Elle parcourut le rapport.

– Un organe prélevé, dit-elle, comme si elle se parlait à elle-même. A l’hôpital de Keflavik. Autorisation des proches… il n’y a rien. On ne précise pas à qui l’organe a été remis.

Hanna referma le dossier.

– Il a disparu de la circulation.

– Est-ce que je peux voir ça ? demanda Erlendur sans chercher à dissimuler sa curiosité.

– Cela ne vous apportera rien, dit Hanna en remettant le dossier dans le tiroir qu’elle referma.

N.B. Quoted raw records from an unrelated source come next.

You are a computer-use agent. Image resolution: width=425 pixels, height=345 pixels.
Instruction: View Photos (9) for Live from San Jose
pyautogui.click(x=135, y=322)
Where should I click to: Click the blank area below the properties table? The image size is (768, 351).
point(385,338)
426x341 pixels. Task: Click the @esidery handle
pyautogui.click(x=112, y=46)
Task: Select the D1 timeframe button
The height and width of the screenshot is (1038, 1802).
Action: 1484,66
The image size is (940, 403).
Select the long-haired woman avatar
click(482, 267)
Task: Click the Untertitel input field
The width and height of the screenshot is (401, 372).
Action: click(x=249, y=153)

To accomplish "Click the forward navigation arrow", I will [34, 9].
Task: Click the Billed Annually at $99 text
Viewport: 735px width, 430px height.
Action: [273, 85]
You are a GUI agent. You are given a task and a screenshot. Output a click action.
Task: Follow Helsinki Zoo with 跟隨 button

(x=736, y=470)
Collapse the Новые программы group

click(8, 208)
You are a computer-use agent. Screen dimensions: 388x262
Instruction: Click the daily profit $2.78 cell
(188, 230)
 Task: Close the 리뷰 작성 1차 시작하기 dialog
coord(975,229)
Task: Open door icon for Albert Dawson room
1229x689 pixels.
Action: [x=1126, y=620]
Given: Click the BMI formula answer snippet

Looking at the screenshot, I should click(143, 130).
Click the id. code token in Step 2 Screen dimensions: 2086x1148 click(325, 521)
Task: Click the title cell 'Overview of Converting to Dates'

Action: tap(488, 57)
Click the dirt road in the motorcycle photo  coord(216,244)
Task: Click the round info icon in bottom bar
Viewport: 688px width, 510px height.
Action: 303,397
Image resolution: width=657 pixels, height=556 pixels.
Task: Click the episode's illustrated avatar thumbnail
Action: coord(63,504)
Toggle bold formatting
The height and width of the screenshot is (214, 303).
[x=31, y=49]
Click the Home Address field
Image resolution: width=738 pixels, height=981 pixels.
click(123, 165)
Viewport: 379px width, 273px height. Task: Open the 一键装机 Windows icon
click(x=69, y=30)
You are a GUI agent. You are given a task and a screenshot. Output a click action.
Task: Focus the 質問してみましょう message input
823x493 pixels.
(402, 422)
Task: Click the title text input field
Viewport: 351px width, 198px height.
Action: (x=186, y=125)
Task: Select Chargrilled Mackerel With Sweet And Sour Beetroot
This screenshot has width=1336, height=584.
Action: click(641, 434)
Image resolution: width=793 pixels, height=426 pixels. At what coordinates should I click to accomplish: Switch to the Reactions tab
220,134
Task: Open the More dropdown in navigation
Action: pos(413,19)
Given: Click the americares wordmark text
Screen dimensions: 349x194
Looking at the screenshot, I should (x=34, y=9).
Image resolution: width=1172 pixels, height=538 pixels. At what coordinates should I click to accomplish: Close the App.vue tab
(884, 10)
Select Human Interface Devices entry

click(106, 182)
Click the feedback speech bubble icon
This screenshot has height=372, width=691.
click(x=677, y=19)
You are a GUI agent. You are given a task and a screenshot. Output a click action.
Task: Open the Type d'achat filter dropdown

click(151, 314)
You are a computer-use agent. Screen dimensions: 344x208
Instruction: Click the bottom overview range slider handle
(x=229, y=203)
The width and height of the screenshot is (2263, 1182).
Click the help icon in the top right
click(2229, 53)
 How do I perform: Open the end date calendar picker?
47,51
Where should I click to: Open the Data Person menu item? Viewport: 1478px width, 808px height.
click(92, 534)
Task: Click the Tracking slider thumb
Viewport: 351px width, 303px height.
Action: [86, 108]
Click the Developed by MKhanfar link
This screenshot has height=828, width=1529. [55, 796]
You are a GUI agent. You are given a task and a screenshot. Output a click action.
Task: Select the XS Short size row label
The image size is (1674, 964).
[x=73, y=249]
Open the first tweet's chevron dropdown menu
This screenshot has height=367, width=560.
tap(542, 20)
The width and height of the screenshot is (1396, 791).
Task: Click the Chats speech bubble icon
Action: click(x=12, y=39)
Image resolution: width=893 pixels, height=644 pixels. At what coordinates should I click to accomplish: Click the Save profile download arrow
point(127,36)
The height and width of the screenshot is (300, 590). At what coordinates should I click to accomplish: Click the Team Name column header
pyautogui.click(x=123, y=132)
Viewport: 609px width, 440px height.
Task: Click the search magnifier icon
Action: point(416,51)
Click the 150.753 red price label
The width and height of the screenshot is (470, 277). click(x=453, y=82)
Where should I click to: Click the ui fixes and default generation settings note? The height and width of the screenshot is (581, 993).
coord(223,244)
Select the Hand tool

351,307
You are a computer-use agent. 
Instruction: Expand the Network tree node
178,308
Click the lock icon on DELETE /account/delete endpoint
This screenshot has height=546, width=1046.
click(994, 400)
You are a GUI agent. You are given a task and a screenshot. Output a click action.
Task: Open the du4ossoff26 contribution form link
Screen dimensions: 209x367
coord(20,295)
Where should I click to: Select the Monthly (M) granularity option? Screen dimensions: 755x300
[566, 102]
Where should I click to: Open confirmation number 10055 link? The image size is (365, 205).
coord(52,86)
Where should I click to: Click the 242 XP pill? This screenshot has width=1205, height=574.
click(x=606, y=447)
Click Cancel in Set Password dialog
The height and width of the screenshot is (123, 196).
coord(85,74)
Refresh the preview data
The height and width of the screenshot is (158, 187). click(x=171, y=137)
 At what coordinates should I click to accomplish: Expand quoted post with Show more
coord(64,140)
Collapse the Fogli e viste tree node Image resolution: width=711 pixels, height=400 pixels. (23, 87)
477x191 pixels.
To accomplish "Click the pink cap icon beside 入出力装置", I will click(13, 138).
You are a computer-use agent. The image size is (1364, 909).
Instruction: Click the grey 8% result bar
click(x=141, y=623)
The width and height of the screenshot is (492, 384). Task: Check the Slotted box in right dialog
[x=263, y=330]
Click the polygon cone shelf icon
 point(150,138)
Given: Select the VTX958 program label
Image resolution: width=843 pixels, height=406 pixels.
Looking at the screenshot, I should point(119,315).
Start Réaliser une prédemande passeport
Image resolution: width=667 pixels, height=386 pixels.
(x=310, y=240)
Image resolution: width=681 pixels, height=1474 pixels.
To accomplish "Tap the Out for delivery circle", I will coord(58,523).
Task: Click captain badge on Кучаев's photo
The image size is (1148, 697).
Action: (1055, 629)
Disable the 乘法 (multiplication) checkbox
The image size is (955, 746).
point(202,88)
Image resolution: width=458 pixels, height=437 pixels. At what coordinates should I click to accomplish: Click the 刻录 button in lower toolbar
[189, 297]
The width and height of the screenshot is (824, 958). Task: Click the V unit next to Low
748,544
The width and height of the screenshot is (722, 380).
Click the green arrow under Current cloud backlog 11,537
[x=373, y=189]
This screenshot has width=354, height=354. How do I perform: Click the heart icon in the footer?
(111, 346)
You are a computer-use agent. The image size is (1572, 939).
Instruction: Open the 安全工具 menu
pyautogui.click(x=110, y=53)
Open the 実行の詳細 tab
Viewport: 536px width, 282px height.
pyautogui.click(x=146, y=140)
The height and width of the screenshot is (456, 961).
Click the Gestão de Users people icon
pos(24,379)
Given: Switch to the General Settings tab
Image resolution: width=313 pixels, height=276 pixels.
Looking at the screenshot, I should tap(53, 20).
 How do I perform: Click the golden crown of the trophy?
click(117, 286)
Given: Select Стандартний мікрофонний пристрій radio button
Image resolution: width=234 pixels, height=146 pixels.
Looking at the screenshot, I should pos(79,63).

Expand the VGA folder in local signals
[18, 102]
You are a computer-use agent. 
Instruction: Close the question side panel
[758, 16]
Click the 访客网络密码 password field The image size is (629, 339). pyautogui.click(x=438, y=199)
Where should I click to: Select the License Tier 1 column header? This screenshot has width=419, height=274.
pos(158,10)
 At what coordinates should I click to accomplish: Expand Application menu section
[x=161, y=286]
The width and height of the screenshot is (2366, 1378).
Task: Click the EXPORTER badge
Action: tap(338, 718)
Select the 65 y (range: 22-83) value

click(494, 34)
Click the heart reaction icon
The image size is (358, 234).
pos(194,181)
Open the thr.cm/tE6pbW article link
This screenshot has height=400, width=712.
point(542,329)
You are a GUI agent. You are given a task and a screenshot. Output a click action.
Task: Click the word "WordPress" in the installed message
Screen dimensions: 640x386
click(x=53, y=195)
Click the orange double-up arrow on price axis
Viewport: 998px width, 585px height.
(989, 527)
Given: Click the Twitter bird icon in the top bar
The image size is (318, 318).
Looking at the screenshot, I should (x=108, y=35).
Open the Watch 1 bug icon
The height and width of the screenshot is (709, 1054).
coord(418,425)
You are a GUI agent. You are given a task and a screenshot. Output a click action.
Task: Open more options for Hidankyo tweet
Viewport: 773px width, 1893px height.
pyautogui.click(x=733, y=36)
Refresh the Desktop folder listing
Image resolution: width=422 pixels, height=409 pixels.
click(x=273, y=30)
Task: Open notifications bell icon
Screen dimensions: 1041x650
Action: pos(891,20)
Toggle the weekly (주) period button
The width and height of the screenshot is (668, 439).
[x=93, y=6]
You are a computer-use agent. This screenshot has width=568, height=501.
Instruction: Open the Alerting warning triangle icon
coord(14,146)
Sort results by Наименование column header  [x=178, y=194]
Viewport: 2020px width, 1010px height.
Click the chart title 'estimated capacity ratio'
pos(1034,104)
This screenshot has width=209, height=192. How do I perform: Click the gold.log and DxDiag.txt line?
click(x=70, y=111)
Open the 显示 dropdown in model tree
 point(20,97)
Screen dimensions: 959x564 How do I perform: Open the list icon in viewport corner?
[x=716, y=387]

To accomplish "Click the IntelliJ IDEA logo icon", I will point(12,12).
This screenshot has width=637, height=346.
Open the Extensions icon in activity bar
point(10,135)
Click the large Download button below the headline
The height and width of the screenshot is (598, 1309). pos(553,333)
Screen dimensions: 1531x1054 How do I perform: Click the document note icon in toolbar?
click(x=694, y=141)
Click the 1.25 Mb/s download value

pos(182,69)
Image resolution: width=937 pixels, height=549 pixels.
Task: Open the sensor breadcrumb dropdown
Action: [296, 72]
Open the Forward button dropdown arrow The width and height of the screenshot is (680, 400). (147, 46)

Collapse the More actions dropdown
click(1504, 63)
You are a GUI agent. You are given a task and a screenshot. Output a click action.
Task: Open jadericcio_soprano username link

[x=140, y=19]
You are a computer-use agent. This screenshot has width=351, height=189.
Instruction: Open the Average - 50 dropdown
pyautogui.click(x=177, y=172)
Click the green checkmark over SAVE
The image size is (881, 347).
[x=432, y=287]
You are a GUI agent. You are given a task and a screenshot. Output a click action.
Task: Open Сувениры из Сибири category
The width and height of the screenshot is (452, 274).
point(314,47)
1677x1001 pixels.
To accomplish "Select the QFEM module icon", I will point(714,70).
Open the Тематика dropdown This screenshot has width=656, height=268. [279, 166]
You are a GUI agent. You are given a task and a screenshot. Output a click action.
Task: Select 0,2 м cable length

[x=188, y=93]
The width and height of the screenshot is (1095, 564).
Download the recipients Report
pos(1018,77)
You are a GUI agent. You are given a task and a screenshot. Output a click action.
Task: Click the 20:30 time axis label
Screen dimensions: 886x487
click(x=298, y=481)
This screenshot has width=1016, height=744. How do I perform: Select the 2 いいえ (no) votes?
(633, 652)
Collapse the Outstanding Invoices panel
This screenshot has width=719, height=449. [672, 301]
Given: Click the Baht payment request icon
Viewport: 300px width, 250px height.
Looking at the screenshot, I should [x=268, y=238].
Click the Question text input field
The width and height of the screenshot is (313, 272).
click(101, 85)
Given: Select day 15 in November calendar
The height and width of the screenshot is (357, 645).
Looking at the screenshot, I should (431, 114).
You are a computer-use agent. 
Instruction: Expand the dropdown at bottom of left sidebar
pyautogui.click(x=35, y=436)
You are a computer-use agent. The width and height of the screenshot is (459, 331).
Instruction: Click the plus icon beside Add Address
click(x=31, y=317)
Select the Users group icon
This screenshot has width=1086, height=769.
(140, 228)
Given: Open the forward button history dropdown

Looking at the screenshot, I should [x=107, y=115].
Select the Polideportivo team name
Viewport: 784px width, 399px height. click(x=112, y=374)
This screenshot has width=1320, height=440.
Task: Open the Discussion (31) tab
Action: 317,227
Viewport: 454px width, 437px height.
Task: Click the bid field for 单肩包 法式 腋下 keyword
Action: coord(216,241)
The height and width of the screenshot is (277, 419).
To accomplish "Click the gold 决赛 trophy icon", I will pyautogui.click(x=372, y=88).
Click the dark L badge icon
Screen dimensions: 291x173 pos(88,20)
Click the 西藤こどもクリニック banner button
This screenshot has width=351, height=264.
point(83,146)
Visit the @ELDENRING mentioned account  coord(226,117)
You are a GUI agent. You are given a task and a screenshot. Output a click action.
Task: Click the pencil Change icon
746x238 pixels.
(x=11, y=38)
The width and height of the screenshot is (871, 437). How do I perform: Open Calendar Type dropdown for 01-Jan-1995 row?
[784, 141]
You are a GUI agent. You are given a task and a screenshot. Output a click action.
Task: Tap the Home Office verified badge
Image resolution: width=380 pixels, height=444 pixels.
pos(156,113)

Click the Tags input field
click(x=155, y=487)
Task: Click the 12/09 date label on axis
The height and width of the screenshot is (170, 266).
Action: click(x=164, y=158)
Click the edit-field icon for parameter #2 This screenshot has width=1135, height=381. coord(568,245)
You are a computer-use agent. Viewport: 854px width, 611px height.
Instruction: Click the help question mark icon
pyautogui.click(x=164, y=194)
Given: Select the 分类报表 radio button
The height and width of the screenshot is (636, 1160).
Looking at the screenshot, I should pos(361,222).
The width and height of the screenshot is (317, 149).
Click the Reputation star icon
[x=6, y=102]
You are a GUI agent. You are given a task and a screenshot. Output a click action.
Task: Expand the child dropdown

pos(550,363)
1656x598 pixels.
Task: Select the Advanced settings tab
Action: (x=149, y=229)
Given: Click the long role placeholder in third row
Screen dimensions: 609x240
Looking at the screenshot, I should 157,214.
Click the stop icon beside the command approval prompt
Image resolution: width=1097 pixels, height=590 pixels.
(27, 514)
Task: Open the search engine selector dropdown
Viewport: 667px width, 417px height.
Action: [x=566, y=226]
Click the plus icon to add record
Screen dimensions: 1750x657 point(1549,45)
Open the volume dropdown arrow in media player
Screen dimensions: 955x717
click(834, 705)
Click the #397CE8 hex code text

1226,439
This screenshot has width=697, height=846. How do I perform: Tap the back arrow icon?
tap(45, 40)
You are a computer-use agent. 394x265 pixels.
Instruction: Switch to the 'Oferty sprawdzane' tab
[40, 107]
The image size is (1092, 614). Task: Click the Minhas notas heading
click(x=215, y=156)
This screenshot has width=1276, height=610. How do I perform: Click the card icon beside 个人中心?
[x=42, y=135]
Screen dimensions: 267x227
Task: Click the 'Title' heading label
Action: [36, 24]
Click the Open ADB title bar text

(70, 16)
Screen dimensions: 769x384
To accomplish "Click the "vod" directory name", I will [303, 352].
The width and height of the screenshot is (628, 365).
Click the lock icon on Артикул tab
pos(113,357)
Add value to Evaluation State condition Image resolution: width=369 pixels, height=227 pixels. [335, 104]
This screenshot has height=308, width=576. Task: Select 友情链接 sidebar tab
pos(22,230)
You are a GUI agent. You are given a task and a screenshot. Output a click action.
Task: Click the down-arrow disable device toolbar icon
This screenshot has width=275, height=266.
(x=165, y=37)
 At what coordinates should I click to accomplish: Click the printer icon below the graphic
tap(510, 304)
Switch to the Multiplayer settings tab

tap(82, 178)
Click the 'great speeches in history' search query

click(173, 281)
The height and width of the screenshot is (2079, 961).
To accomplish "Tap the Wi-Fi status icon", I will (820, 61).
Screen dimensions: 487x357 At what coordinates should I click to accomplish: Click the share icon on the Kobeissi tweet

Je vous ai dit ce que vous aviez besoin de savoir.

– Qu’est-ce qu’il y a d’écrit là-dedans ? Qu’essayez-vous de me cacher ?

– Rien du tout, répondit Hanna, et maintenant, je dois retourner me consacrer à mon enseignement.

– Bon, je vais obtenir un mandat de perquisition et je reviendrai plus tard dans la journée. Il vaudrait mieux que ce rapport se trouve encore à sa place, dit Erlendur en se dirigeant vers la porte. Hanna le suivait du regard.

– Vous me promettez que les informations que vous obtiendrez ne sortiront pas d’ici ? dit-elle alors qu’Erlendur, ayant ouvert la porte, s’apprêtait à disparaître.

– Je vous l’ai déjà dit, ce sont des informations que je collecte à titre personnel, répondit Erlendur.

– Alors, regardez ça, dit Hanna en ouvrant à nouveau le placard. Elle lui tendit le dossier.

Erlendur referma la porte, prit le dossier et s’y plongea. Il sortit son paquet de cigarettes et en alluma une pendant qu’elle attendait qu’il ait achevé sa lecture. Pour sa part, elle ne quittait pas du regard l’écriteau précisant qu’il était interdit de fumer dans la pièce qui, bientôt, se retrouva tout enfumée.

– Qui est cet Eydal ?

– L’un de nos plus éminents chercheurs en médecine.

– Qu’est-ce que vous ne vouliez pas que je voie là-dedans ? Je n’ai pas le droit de parler à cet homme ?

Hanna ne répondit rien.

– Enfin, qu’est-ce que ça cache ? demanda Elendur.

Hanna soupira.

– Je crois qu’il a en sa possession un certain nombre d’organes, finit-elle par déclarer.

– Est-ce que cet homme collectionne les organes ? demanda Erlendur.

– Il a quelques organes, une petite collection, oui.

– Il est collectionneur d’organes ?

– Je n’en sais pas plus, répondit Hanna.

– Il est possible que le cerveau se trouve chez lui, observa Erlendur. Il est écrit ici qu’on lui a donné un prélèvement effectué sur l’organe pour qu’il puisse l’étudier. Cela vous poserait-il un problème ?

– C’est l’un de nos plus éminents chercheurs, répéta-t-elle en serrant les dents.

– Il conserve le cerveau d’une gamine de quatre ans sur la cheminée de son salon ! tonna Erlendur.

– Je ne m’attendais pas à ce que vous compreniez quoi que ce soit aux travaux scientifiques, répondit-elle.

– Et qu’y a-t-il à comprendre là-dedans ?

– Je n’aurais jamais dû vous laisser pénétrer dans cette pièce, grogna Hanna.

– Ce n’est pas la première fois que j’entends ça, conclut Erlendur.